**Problem details**
Please copy the rows word for word, starting at the line containing "Given: Click the Kanagawa text on the poster" and ending at the line containing "Looking at the", both included. Leave the pictures out of your copy.

**The records**

____________________

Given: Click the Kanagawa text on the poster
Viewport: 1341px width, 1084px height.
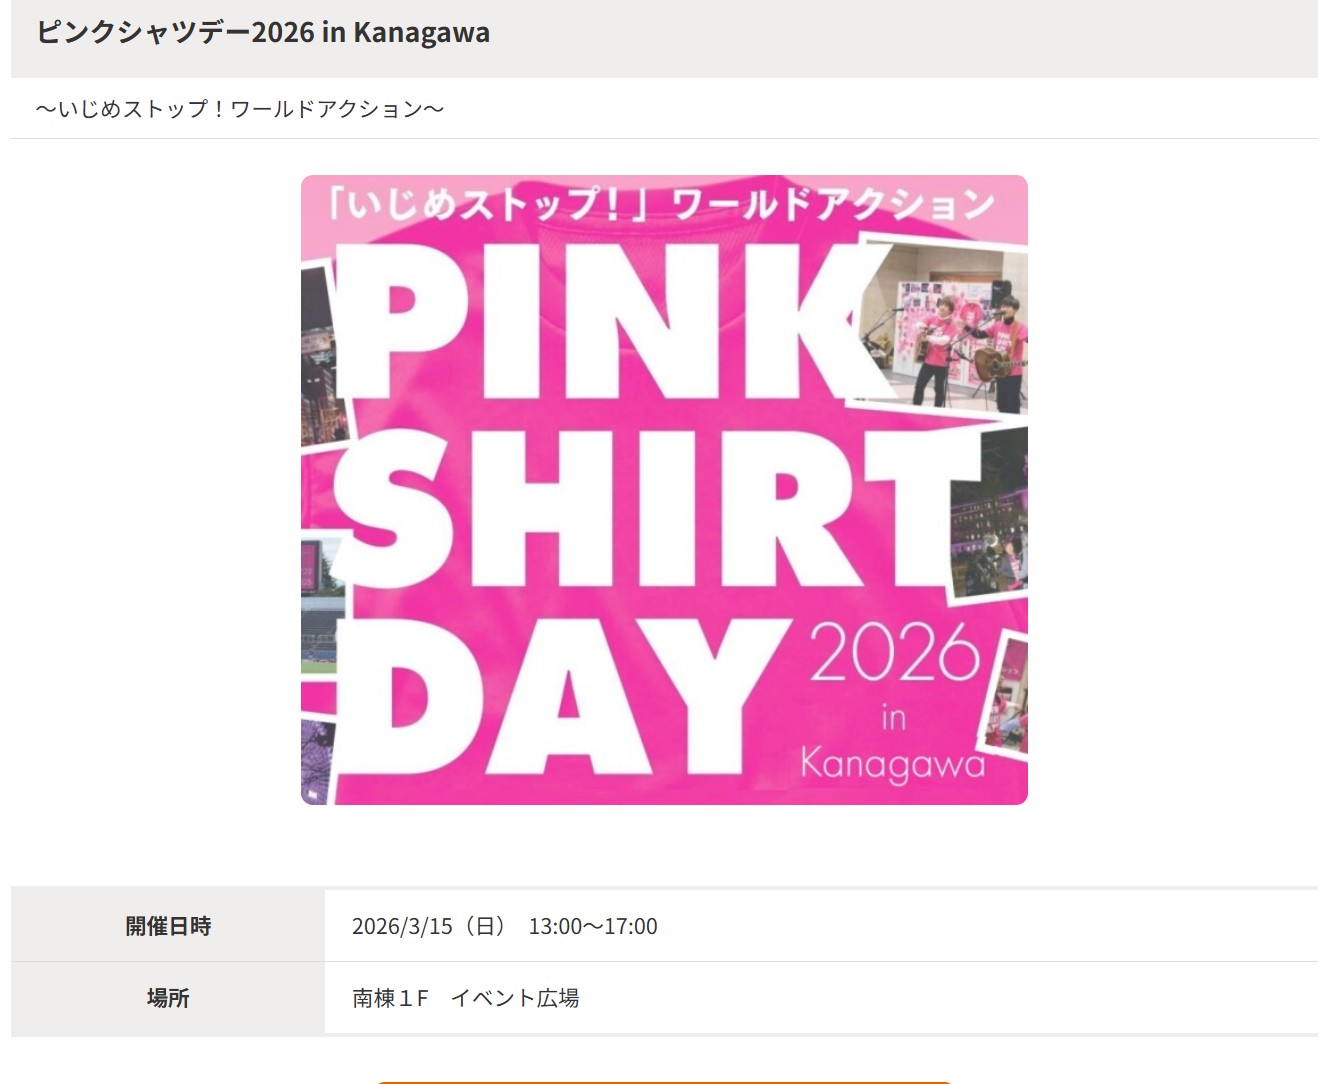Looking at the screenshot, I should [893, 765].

____________________

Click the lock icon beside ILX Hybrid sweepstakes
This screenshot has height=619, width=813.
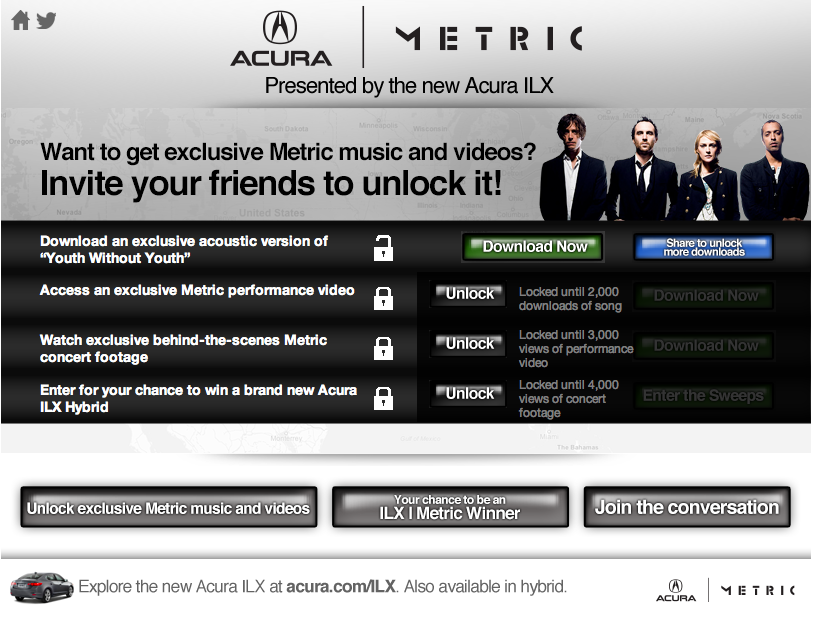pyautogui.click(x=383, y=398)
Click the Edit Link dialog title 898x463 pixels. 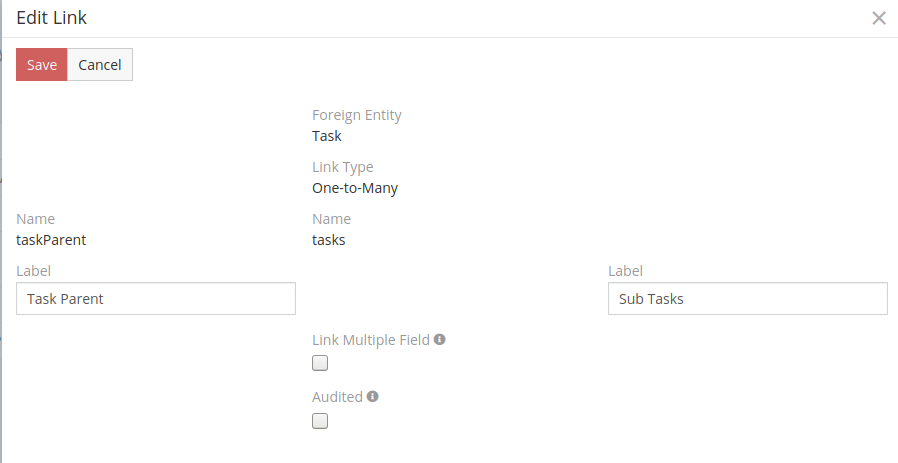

____________________

**Solution to this exercise**
Given: Click the Kanagawa text on the poster
Viewport: 1341px width, 1084px height.
Looking at the screenshot, I should [893, 765].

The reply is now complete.